Consistent with it bearing a political motive, the application does not disclose an evidential and legal case for the issuing of a summons. The application represents an attempt, for the first time in English legal history, to employ the criminal law to regulate the content and quality of political debate. That is self-evidently not the function of the criminal law. Specifically, a complaint about the way in which a political campaigner has deployed publicly-available statistics in the services of a political debate is not a proper basis for the criminal offence of misconduct in public office.
In any event, the alleged facts here do not come close to establishing the kind of misconduct with which the offence is concerned. The misconduct offence depends upon proof of the serious abuse of the powers of the office (or a grave failure to exercise them at all). The nature of the alleged misconduct and the context of it are far from the scope of this offence. The essence of the offence is of abuse of the public office, not poor conduct by a public official. It follows that, even if there were evidence of conduct which reflects on the fitness of the office holder or even shows him to be unfit to hold the office, that is nothing to the point unless it amounts in itself to an abuse of the powers or duties of the office itself."
- The discretion to issue a summons is not unfettered or unlimited. The general principle is that a summons ought to be issued pursuant to a properly laid information unless there are compelling reasons not to do so, most obviously if an abuse of process or impropriety is involved, or whether it would be vexatious to issue a summons, in other words whether there is the presence of an improper ulterior purpose and/or long delay. The consequences may be significant but the threshold to grant a summons is low.
• There is no obligation or requirement for a person seeking the issue of a summons to approach the police first, though this may be a relevant circumstance in any particular case.
• The court at this stage is not making any findings of fact and is not adopting the role of a court of trial.
It would appear that the magistrate should at the very least ascertain:
a) the allegation is of an offence known to law, and if so, that the essential ingredients of the offence are prima facie present
b) the offence alleged is not out of time
c) the court has jurisdiction
d) the informant has the necessary authority to prosecute
e) the court may and indeed should consider whether the allegation is vexatious
f) since the matter is properly within the magistrate's discretion it would be inappropriate to attempt to lay down an exhaustive catalogue of matters to which consideration should be given stop plainly he should consider the whole of the relevant circumstances.

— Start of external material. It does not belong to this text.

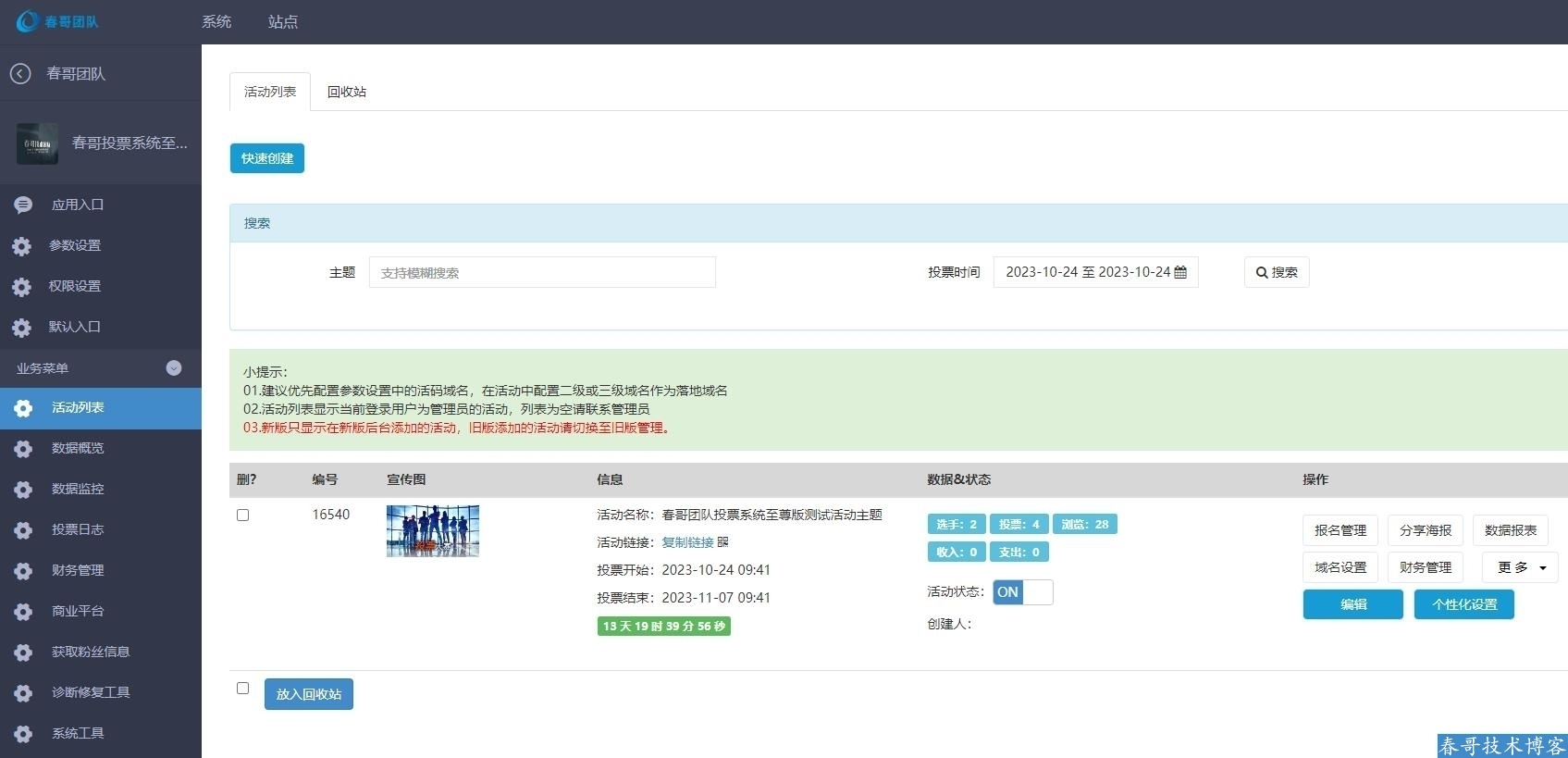Collapse the 业务菜单 section
This screenshot has width=1568, height=758.
coord(173,368)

Reference (Number 3 of 2003) [2004] EWCA Crim 868 :
1. a public officer acting as such.
2. wilfully neglects to perform his duty/or wilfully misconducts himself.
3. to such a degree as to amount to an abuse of the public's trust in the officeholder.
4. does so without reasonable excuse or justification.
"in our judgement, the proper approach is to analyse the position of a particular employee or officer by asking 3 questions:
- What is the position held?
- What is the nature of the duties undertaken by the employee or officer in that position?
- Does the fulfilment of those duties represent the fulfilment of one of the responsibilities of government such that the public have a significant interest in the discharge of that duty which is additional to or beyond an interest in anyone who might be directly affected by a serious failure in the performance of that duty?
If the answer to the last question is "yes" the relevant employee or officer is acting as a public officer: if "no", he or she is not acting as a public officer
"For present purposes, it is accepted that a Member of Parliament and/or the Mayor of London are "public officials", parts of the duties associated with those roles forming, as the test was put in Cosford[2] (per headnote), "the fulfilment of one of the responsibilities of government."
As will be seen below, that of course does not mean that everything done by such a person will itself form part of the responsibilities of government, or the discharge of that office. Electoral or referendum campaigning is not the 'fulfilment of one of the responsibilities of government'.
The Committee on Standards in Public Life ("CSPL") observed as long ago as 1998 that the government does not participate in general election or referendum campaigns. While the conduct of an election (returning officers, election officials, provision of polling stations etc.) is undoubtedly the fulfilment of one of the responsibilities of government, the actual conduct of campaigning is not.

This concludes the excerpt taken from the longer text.